Anytime you hear someone say your favorite fur baby has a medical problem and needs a procedure, I know your heart flutters for a moment. Now that you know more about these diverse and life saving types of endoscopy, I’m sure you realize your veterinarian has ordered a sophisticated and medically advanced procedure for your pet.


Five Money Saving Tips to Cut Expenses on Pet Medical Care

September 4, 2014

dog imageWe all want to save money, but when it comes to our pets, we strive to give them the best of everything.  Here are five tips to help you save money on your pet’s medical expenses and still provide your favorite fur baby with top-notch treatment. 

  1. Be an educated pet owner.
    Start by visiting your local library for a basic book on pet care. Check with your neighborhood veterinarian or animal rescue group to see if they offer classes in pet care. Familiarize yourself with the common signs of illness in your pet. For example, review this slide show about the 10 warning signs of cancer in pets and consider subscribing to our Fur the Love of Pets blog to have pet health information delivered to your inbox weekly.
  2. Don’t skimp on preventive care.
    An annual visit to your pet’s veterinarian is worth its weight in gold. During a routine physical examination, your veterinarian can assess your pet’s risk of contracting a contagious disease, such as parvovirus or Lyme disease, and administer vaccinations or parasite preventatives to protect your pet. Subtle changes in body weight or the ability to ambulate identified during an examination may indicate the need for additional testing, medications to alleviate pain, or a diet adjustment. Without an annual examination, your pet’s undetected illness can spiral out of control and might cost much more than an annual veterinary visit.
  3. Don’t ignore signs of disease such as vomiting, weight loss or inactivity.
    If I had dollar for every time I heard a pet owner attribute signs of disease to something other than disease, I would be rich. Here are just a few examples: “He’s not moving around much anymore, but he is older.” Diagnosis: arthritis. “I think she’s losing weight, but I am feeding her the light food.” Diagnosis: intestinal lymphoma. “He vomits every day, but that’s normal for cats, right?” Diagnosis: chronic kidney disease. Don’t miss an opportunity to be proactive and keep your pet healthy and pain-free by quickly recognizing signs of disease.
  4. Create a safe, but enriched environment for your pet.
    One of the most common reasons for pet admissions to The AMC Emergency Service results from hazards in the home. In the month of August alone, AMC emergency and critical care veterinarians treated pets for ingestion of human foods toxic to pets, such as xylitol and chocolate; rat poison intoxication; and consumption of human prescription and recreational drugs, especially marijuanaFalls from open windows without screens commonly result in feline ER visits and hospitalization for shock and broken bones. In addition to pet-proofing your home, protect your pet by creating activities to keep Fluffy and Fido busy during the day using feeding toys, a cat tree or mechanized toys. There are many ways to create an enriched backyard for your dog. Some of these ideas can be adapted for indoor cats as well. 
  5. Invest in pet insurance.
    Purchasing the right pet insurance requires you to invest some of your time into researching the best policy for your family and your pet. The strength of some policies lies in the area of preventive care. These policies cover annual wellness visits and medications to prevent fleas, ticks and heartworms. Other policies lean towards covering catastrophic medical care, such as emergency surgery or hospitalization for diseases like heart failure or kidney disease. Purebred dog and cat aficionados should scrutinize potential policies carefully for any breed related exclusions. As you review policies, keep in mind some charge additional fees to cover expensive treatments such as chemotherapy.

So now you are an educated, proactive pet owner with a pet safe home and a well insured pet, I’ll bet that makes both you and your pet sleep better at night.

--- STORED DATA ---
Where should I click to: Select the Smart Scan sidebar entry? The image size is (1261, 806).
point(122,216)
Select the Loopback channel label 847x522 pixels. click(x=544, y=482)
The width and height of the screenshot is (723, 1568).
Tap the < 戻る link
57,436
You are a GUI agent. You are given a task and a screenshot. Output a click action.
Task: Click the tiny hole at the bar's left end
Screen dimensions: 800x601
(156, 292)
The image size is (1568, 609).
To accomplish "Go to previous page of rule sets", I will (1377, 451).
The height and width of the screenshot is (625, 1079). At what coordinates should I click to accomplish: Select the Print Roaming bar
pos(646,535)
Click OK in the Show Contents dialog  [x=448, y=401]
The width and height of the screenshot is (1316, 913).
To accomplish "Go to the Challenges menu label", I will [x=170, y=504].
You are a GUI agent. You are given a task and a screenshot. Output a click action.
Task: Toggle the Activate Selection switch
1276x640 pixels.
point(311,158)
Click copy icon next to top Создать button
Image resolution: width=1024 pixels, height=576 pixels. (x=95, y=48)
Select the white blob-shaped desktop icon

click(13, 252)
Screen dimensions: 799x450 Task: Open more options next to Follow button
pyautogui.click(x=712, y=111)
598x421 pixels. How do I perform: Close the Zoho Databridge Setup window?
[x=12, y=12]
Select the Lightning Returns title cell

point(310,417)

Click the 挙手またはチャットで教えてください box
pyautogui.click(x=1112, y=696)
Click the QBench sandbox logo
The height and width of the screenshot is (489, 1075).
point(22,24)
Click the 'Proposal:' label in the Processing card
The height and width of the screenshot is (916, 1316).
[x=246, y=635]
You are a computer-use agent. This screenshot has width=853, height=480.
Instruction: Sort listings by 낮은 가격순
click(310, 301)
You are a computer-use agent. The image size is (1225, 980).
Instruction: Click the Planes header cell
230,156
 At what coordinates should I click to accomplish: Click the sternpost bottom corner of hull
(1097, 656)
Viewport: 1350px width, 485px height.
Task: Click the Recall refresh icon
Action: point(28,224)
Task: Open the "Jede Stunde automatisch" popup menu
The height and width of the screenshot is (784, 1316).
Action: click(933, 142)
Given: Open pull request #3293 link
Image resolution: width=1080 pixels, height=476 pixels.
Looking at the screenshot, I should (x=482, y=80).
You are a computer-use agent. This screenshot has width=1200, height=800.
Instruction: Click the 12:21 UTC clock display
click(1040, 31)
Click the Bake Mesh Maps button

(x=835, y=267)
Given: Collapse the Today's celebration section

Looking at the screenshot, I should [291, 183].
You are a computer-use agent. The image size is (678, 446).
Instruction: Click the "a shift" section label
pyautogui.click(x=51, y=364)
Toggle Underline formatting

--- EXERCISES TO COMPLETE ---
a - List the five tips that make up the money-saving article on pet medical care, using their headings.
b - Using the money-saving article on pet medical care, decide whether each statement agrees with it. Answer yes or no for each, and quote the words from the article that settle it.
(i) AMC veterinarians treated pets for rat poison intoxication in August.
(ii) All pet insurance policies cover annual wellness visits.
(iii) Falls from open windows without screens commonly result in canine ER visits.

--- EXERCISE RESULTS ---
a -
1. Be an educated pet owner.
2. Don't skimp on preventive care.
3. Don't ignore signs of disease such as vomiting, weight loss or inactivity.
4. Create a safe, but enriched environment for your pet.
5. Invest in pet insurance.

b -
(i) Yes: "In the month of August alone, AMC emergency and critical care veterinarians treated pets for ingestion of human foods toxic to pets, such as xylitol and chocolate; rat poison intoxication"
(ii) No: "The strength of some policies lies in the area of preventive care. These policies cover annual wellness visits"
(iii) No: "Falls from open windows without screens commonly result in feline ER visits"